> [Task item] Copy out the line containing "Task: Click the Generating" and each line after it, through the last one in the material, exactly as written.

>>>>>

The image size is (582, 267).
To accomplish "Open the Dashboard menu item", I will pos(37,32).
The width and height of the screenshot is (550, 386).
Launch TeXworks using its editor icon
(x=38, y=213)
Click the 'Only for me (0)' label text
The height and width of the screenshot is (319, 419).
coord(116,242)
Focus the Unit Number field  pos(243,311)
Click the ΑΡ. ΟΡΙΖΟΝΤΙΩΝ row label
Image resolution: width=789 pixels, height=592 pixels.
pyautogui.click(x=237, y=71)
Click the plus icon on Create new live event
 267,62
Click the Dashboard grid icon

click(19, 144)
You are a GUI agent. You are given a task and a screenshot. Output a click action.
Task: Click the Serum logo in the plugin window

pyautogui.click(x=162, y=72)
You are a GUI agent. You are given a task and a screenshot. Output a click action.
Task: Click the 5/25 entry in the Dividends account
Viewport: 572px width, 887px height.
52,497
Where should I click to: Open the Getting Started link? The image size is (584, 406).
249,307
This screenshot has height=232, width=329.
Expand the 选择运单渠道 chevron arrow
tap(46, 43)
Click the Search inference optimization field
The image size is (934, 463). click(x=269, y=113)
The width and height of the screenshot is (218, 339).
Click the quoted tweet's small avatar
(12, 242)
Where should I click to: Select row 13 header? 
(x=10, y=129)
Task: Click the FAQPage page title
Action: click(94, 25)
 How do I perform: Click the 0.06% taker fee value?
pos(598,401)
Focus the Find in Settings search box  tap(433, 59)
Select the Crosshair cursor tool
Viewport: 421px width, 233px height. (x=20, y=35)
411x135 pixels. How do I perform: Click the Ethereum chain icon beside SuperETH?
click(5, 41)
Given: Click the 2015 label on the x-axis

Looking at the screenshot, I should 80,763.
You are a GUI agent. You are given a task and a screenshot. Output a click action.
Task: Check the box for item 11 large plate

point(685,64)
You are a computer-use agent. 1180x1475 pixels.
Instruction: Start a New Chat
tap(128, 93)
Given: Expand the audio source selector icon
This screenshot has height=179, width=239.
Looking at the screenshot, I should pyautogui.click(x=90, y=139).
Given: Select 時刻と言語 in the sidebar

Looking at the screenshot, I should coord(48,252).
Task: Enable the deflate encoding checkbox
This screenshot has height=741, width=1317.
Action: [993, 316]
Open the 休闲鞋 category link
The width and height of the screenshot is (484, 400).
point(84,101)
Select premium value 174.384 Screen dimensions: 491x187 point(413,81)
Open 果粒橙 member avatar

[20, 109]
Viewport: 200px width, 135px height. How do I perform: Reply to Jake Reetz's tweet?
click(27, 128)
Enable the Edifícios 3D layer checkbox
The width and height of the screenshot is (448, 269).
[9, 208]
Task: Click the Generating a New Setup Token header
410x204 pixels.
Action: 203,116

<<<<<

> [Task result]
Task: Click the Generating a New Setup Token header
410x204 pixels.
Action: 203,116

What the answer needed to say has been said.